What would it mean for Chase to up the percentage of its home and small business lending to majority-Black neighborhoods to say, 20% (i.e. ten times what it lent between 2012-2018, or about $1 billion, as Green is demanding)? Well, it would mean a significant – not massive, but important – infusion of funds into the West and South Sides of the city – did you know that the biggest infusion of money into neighborhoods is achieved through home loans? And it would enable the growth of existing businesses and founding of brand-new small business ventures in these neighborhoods. This would, in turn, raise their property tax base, meaning more money for public goods – parks and playgrounds, community centers, schools. It’s the kind of virtuous cycle that has enabled Hillside High School to receive 8 out of 10 from the “Great Schools” ranking service, which is used by real estate companies to boost housing prices across the country. [Note: that Great Schools ranking service is often code for “no poor people or minorities in this home’s catchment area.”]

Rothstein’s idea of “deep research” into one’s own local community’s housing – how neighborhoods got started, funded, sold off, and what their original deeds look like – could ideally be paired with parallel investigations into the historical lending practices of active local lending agents – today of course most cities have branches of the Big Banks (Chase, Wells Fargo, Citi, Bank of America plus the “mortgage originators” like Quicken), but fifty or sixty years ago, there were smaller local banks active in the home mortgage market.

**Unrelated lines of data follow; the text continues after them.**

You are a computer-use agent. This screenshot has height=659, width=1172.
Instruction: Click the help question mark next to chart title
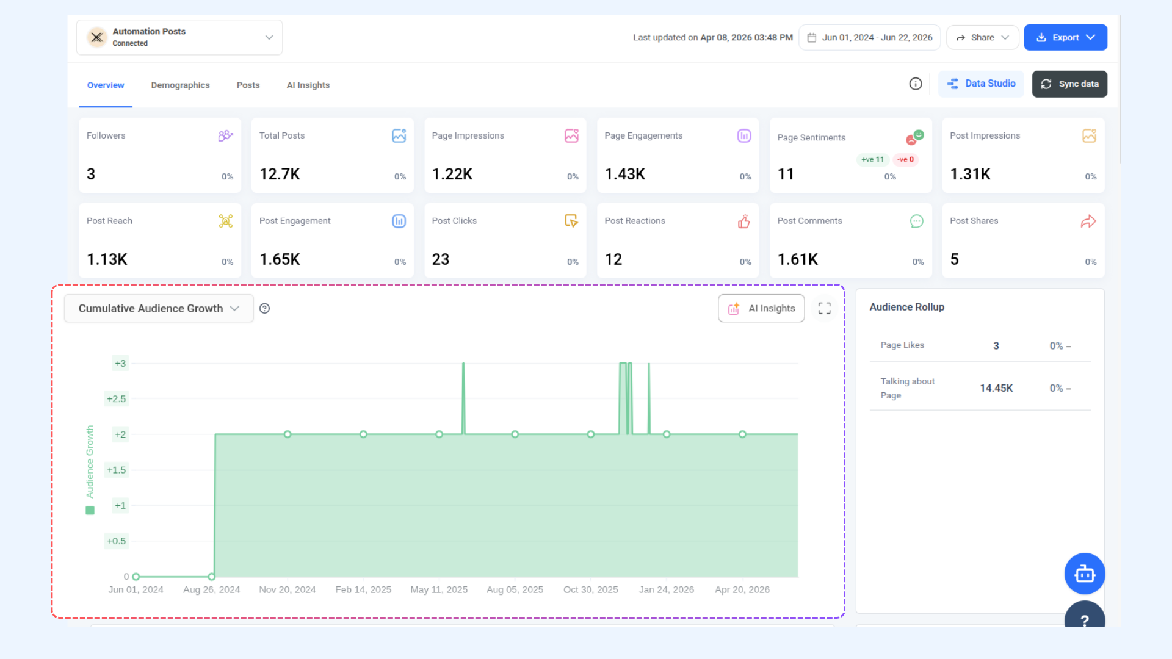click(x=264, y=309)
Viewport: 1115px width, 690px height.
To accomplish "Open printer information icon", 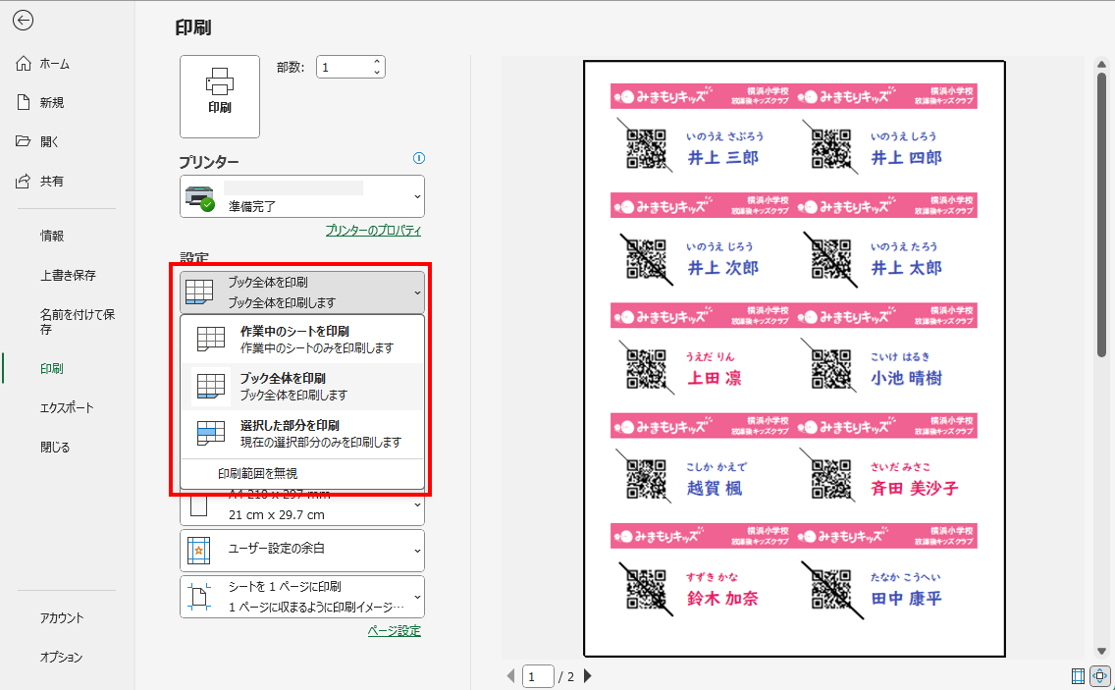I will click(x=419, y=158).
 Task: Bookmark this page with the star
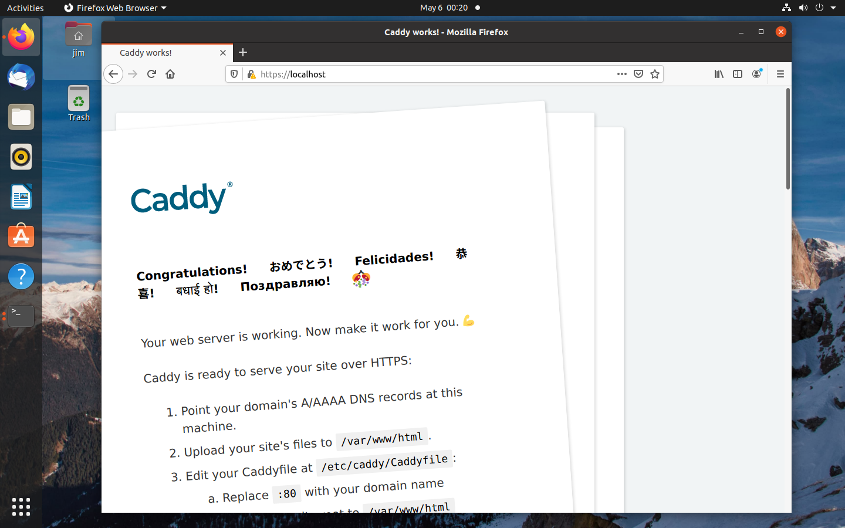655,74
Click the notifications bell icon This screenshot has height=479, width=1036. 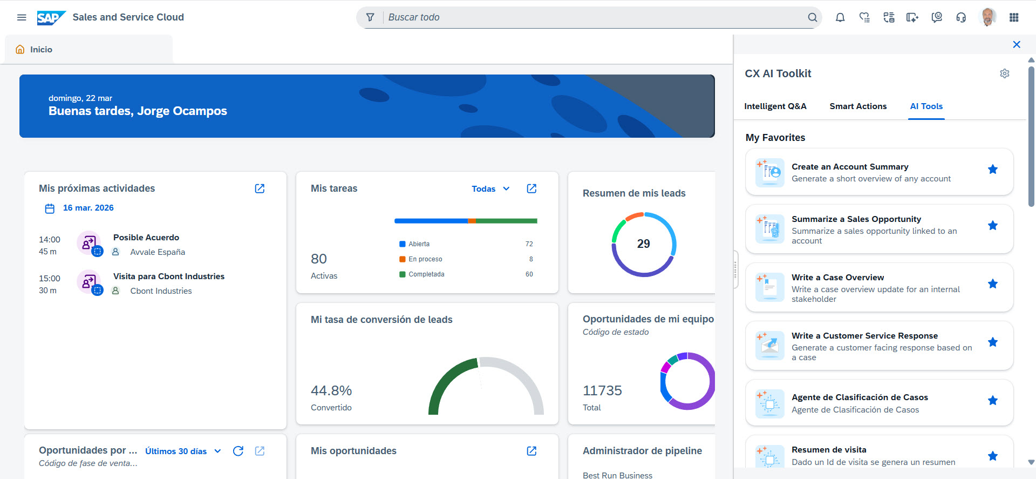(840, 17)
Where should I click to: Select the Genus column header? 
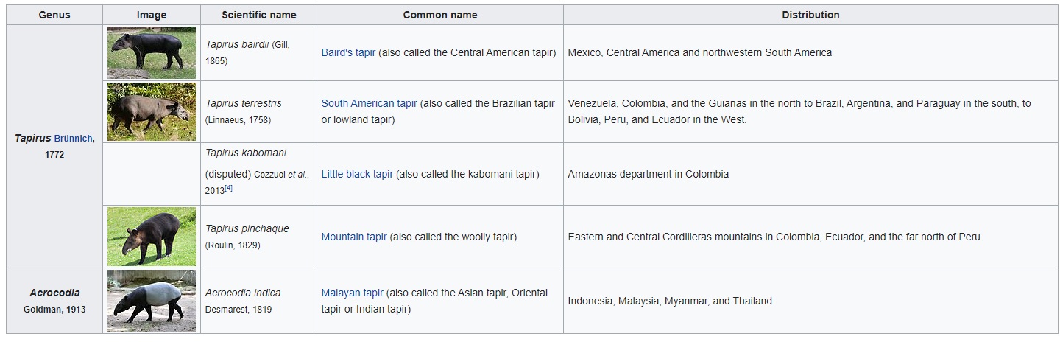click(x=54, y=15)
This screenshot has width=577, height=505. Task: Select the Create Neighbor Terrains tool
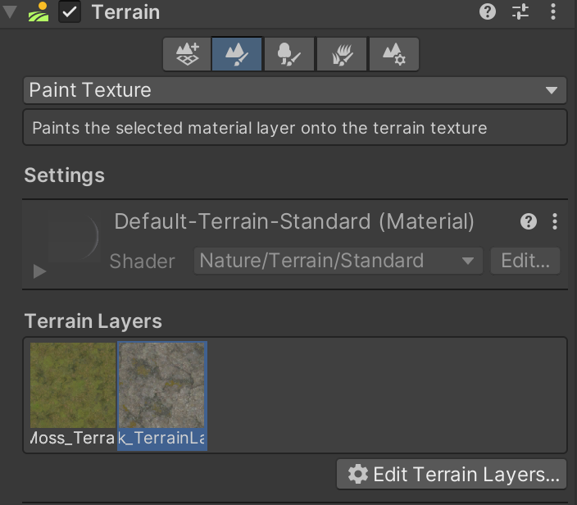[x=187, y=55]
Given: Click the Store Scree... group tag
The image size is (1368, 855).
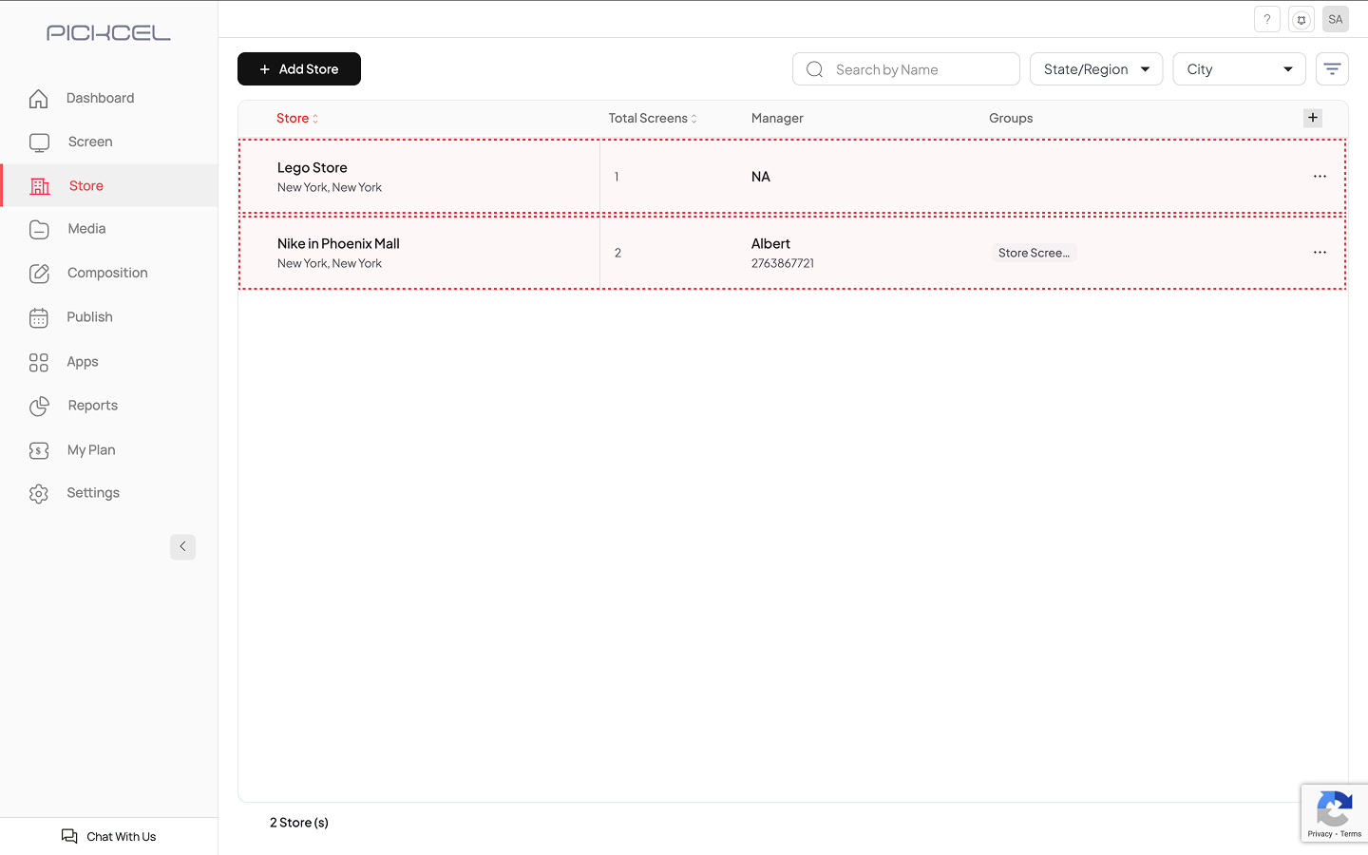Looking at the screenshot, I should coord(1034,253).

The hypothesis here is that lenders’ (and by extension, real estate brokers’) practices would be discovered to mirror the racial topography of neighborhoods, communities, towns and cities today.

But this has to be proven, over and over again, for countless cities and towns across the country.

Only then can a well-grounded movement achieve what has to happen for structural racism to begin to recede: fully-integrated, mixed-income housing from sea to shining sea.